To understand the benefits of electrification in rural areas, Preonas leveraged data from a massive national electrification program by the Indian government titled Rajiv Gandhi Grameen Vidyutikaran Yojana (RGGVY). The program connected 17.5 million households—roughly 1 in 5 previously unelectrified rural households—between 2005 and 2011.

Using data on household electricity consumption before and after electrification, Preonas and his colleague, Fiona Burlig from the University of Chicago estimated the impacts of connecting every home in rural India to the grid. They also analyzed census data and household survey data from thousands of villages in hundreds of districts across India, comparing things like household expenditure, school attendance, new jobs and growth of microbusiness before and after electrification.

Their study found that in villages with populations of 2,000 or more, household expenditure doubled after electrification, suggesting an increase in expendable income. He also saw significant growth in microenterprises and off-farm employment, both key indicators of economic development. Meanwhile, 300-person villages saw a small decline in household expenditure, and no significant change in other indicators of economic growth. In the middle, villages with around 1,000 residents saw a very small gain in household expenditure, suggesting a possible bump in household income.

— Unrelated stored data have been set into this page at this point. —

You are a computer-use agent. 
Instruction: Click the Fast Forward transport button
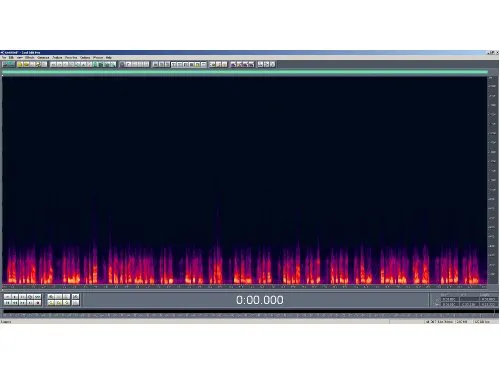tap(23, 303)
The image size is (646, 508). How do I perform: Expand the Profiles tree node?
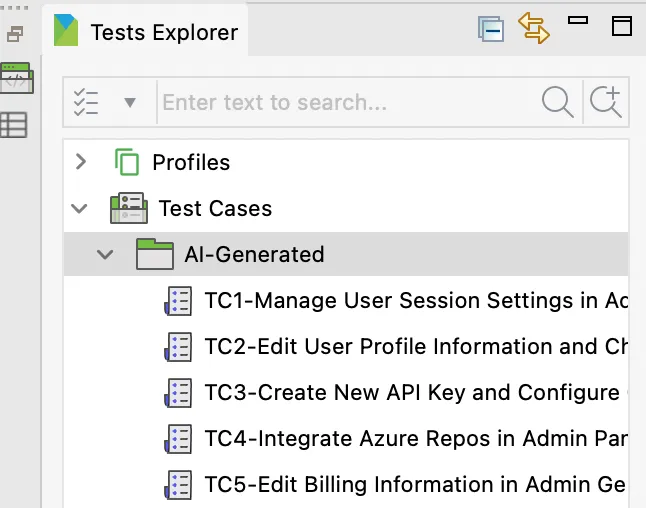[x=82, y=162]
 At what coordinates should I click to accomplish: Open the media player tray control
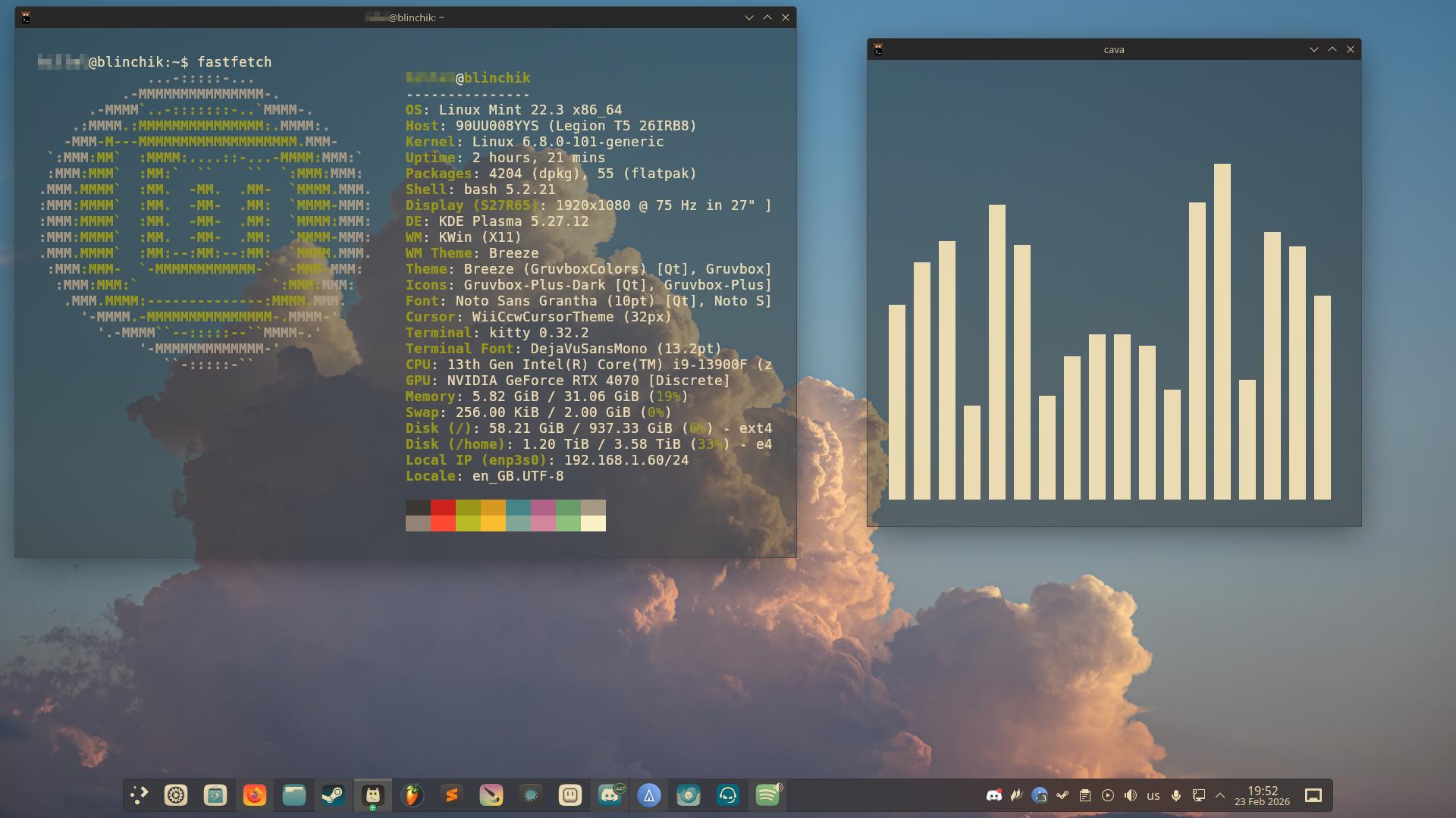(1108, 795)
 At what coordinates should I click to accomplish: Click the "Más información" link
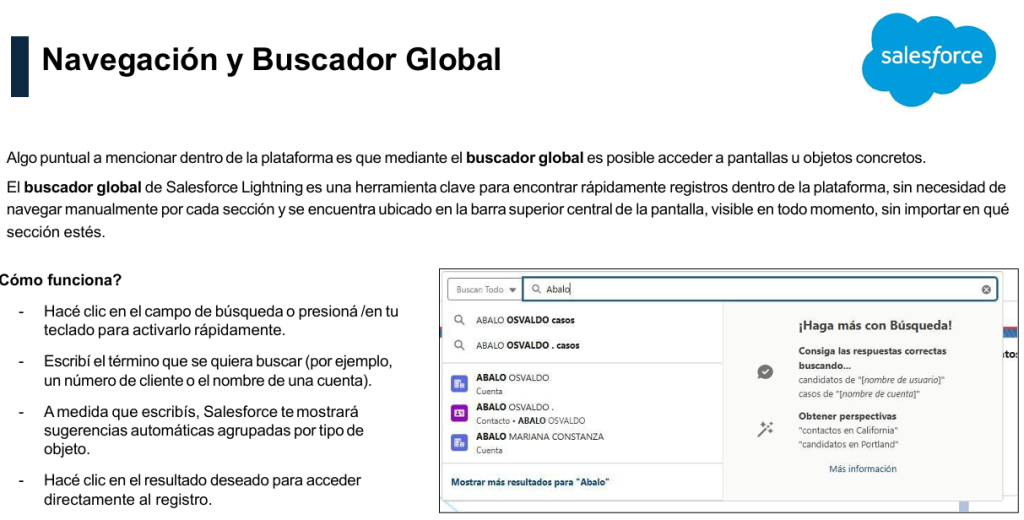coord(862,469)

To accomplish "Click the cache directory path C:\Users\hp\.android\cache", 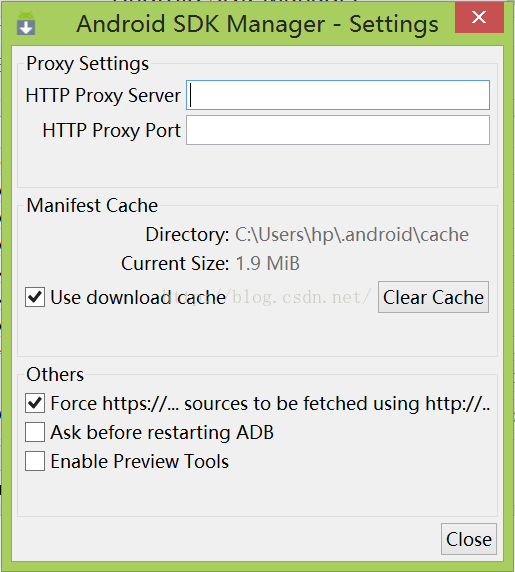I will pyautogui.click(x=352, y=234).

“When we looked into the data, what also stands out is that people started micro enterprises in large villages,” Preonas said. “You can imagine that being able to start a micro enterprise is really dependent on having electricity for a lot of reasons, whether you're going to be a tailor or have a shop, or have refrigeration or anything like that.”

In smaller villages, there was no increase in microenterprises. This is significant because in 2022, the majority of places that remain to be connected to the grid are smaller villages where the cost per capita of connecting to the grid is very high.

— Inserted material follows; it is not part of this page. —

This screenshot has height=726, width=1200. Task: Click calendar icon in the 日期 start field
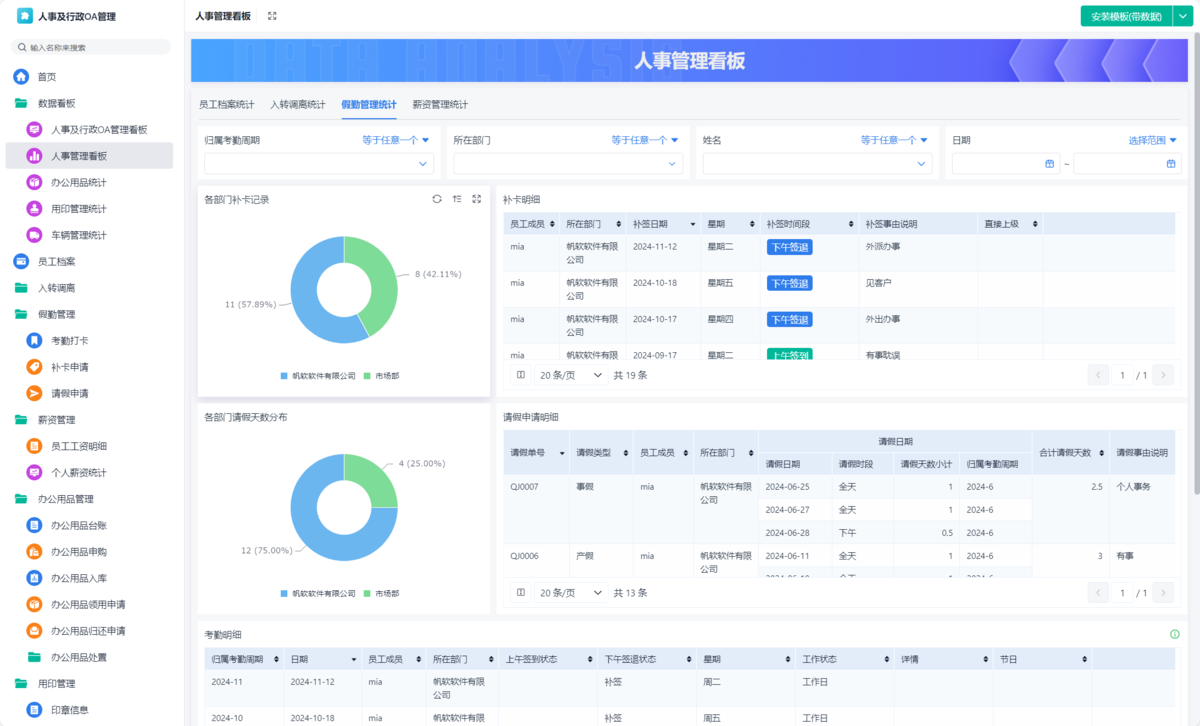click(1049, 164)
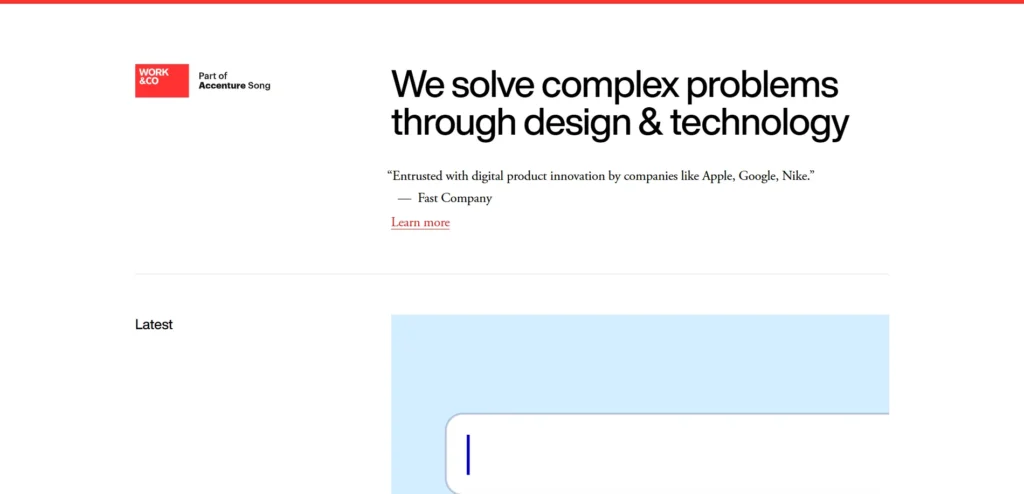Click the dash before Fast Company
This screenshot has height=494, width=1024.
[404, 199]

It is important to note that in such places, people without access to an electrical grid are not without electricity. They often obtain limited power through solar panels or diesel generators. This could be why connecting to the grid did not increase the number of microenterprises or produce increases in household expenditures. The study suggests that access to electricity is not what limits businesses or personal income in the smallest villages, or at least it is not the primary limiting factor.

Preonas adds that in such small villages, connection to the power grid may provide other, less easily measurable quality of life improvements from the perspective of the villagers, although the study was not designed to quantify those factors.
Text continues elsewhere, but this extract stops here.